#### À faire:
Recopiez mot pour mot, dans le texte sur le campement de McGill, le passage qui va de « Si les commentateurs » jusqu’à « noir et blanc. ».

#### Texte fourni:
• • • • •

Au cœur de la métropole montréalaise, derrière l’imposant portail Roddick qui marque l’entrée principale de l’université McGill, un campement en solidarité avec le peuple palestinien grossit de jour en jour sous l'œil des buildings d’affaires. Sur la pelouse enfin verte après de longs mois d’hiver, plusieurs dizaines de tentes se dissimulent derrière des clôtures métalliques revêtues de banderoles et de pancartes : « Vous financez le génocide », « Profs pour la Palestine », « McGill contre l’austérité », « Médecins du Québec contre le génocide à Gaza ».

Si les commentateurs et les chroniqueurs se hâtent de déclamer leur opinion telle une vérité immuable, de pointer du doigt les gentils et les méchants, ceux qui ont tort ou raison, il est crucial de faire un pas de côté. En interrogeant des militants pro-israéliens comme leurs antagonistes pro-palestiniens, en interrogeant les communautés juives et musulmanes, les étudiants et les professeurs, ou encore en recontextualisant le campement de McGill dans une perspective historique, on découvre les nuances de gris d'un débat trop souvent en noir et blanc.

• • • • •

#### Extrait source:

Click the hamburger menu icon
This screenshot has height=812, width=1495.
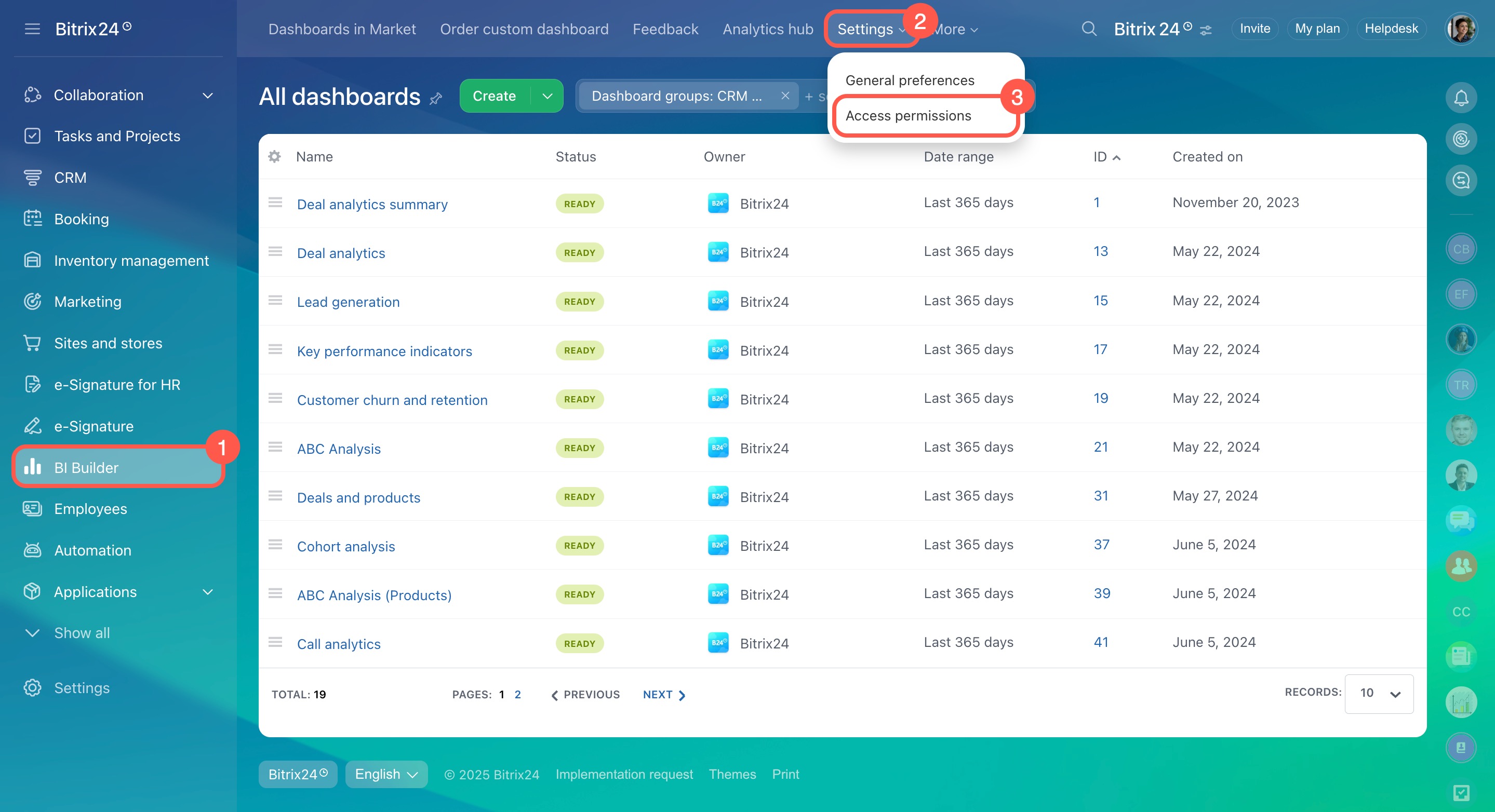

• • • • •

#### Réponse ci-dessous:
Si les commentateurs et les chroniqueurs se hâtent de déclamer leur opinion telle une vérité immuable, de pointer du doigt les gentils et les méchants, ceux qui ont tort ou raison, il est crucial de faire un pas de côté. En interrogeant des militants pro-israéliens comme leurs antagonistes pro-palestiniens, en interrogeant les communautés juives et musulmanes, les étudiants et les professeurs, ou encore en recontextualisant le campement de McGill dans une perspective historique, on découvre les nuances de gris d'un débat trop souvent en noir et blanc.